Spotlight on seabird safety for Macquarie Island Toothfish Fishery season

The 2018 season for Australia’s Macquarie Island Toothfish Fishery (MITF) commenced in mid-April, with fishers placing a spotlight on seabird safety in an effort to continue a 10-year success story of zero seabird interactions.

Macquarie Island is a unique place in Australia, and while a part of Tasmania it is located almost half way between Antarctica and Hobart.

CEO of the Australian Fisheries Management Authority (AFMA), Dr James Findlay said the island is home to a stunning array of wildlife, including seals, penguins and seabirds.

“Many threatened species live on Macquarie Island, including the wandering albatross, black-browed albatross, grey headed albatross, and grey petrel,” Dr Findlay said.

“The major threats to the birds were rabbits and rodents, and since the island was declared pest-free eight years ago, they are continuing to recover and thrive, with the status of some species improving on the threatened species list.

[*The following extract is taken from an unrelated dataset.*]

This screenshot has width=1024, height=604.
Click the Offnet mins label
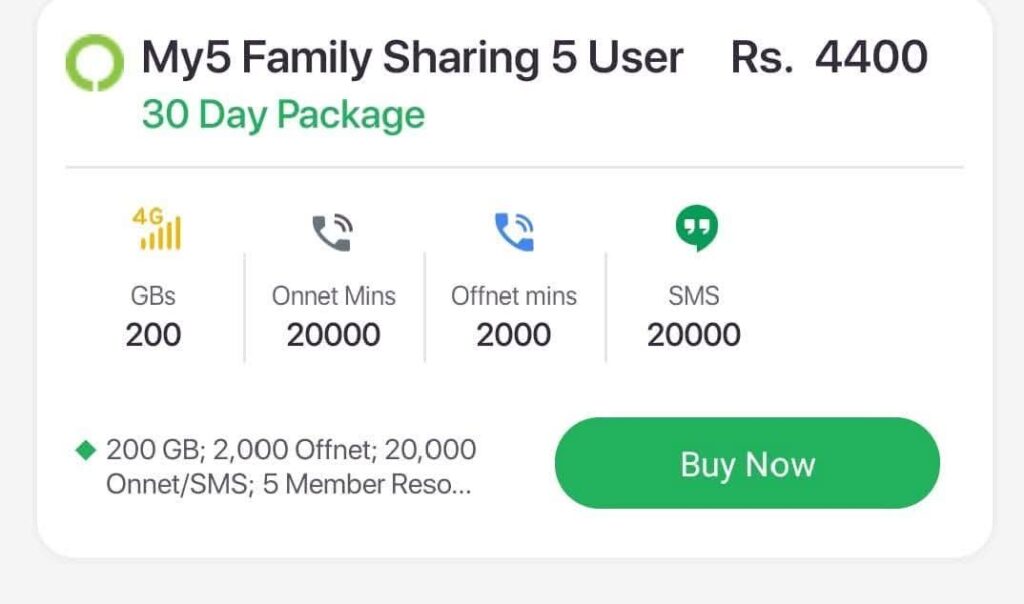coord(514,296)
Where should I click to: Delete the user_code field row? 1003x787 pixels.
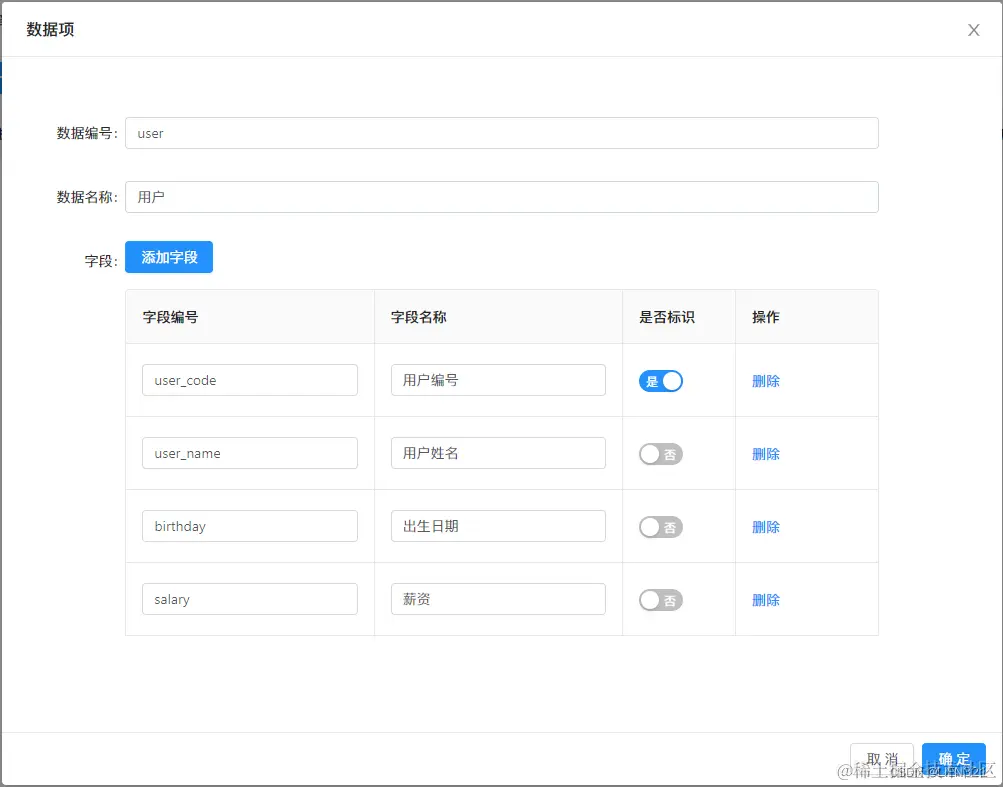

“The waters around Macquarie Island are home to a valuable Patagonian toothfish fishery, and AFMA recognises the environmental significance of Macquarie Island with some of the strictest fisheries management in the world.

“Along with ensuring the fish stocks are harvested at sustainable levels, protecting the local seabird populations is another focal point of commercial fishing operations at Macquarie Island.

“To avoid interactions with birds, AFMA only allows longline fishing in the MITF during winter months when the nights are long and the seabirds are less active.

“Boats are also required to use streamer lines off the back to scare birds away from the longline when it is being set, and a brickle curtain is used by the boat to prevent birds from coming near the line while it is being hauled on board.

“There have been no recorded injuries or deaths to seabirds caused by fishing gear since longlining commenced in the Macquarie Island Toothfish Fishery in 2007.”

Macquarie Island’s seabird populations were under threat from introduced cats, rats and rabbits since the Island was used as a staging base by Sir Douglas Mawson in 1911. Between 2007 and 2012 the Australian and Tasmanian Governments implemented a program to eradicate these feral species and return the island to its pristine state.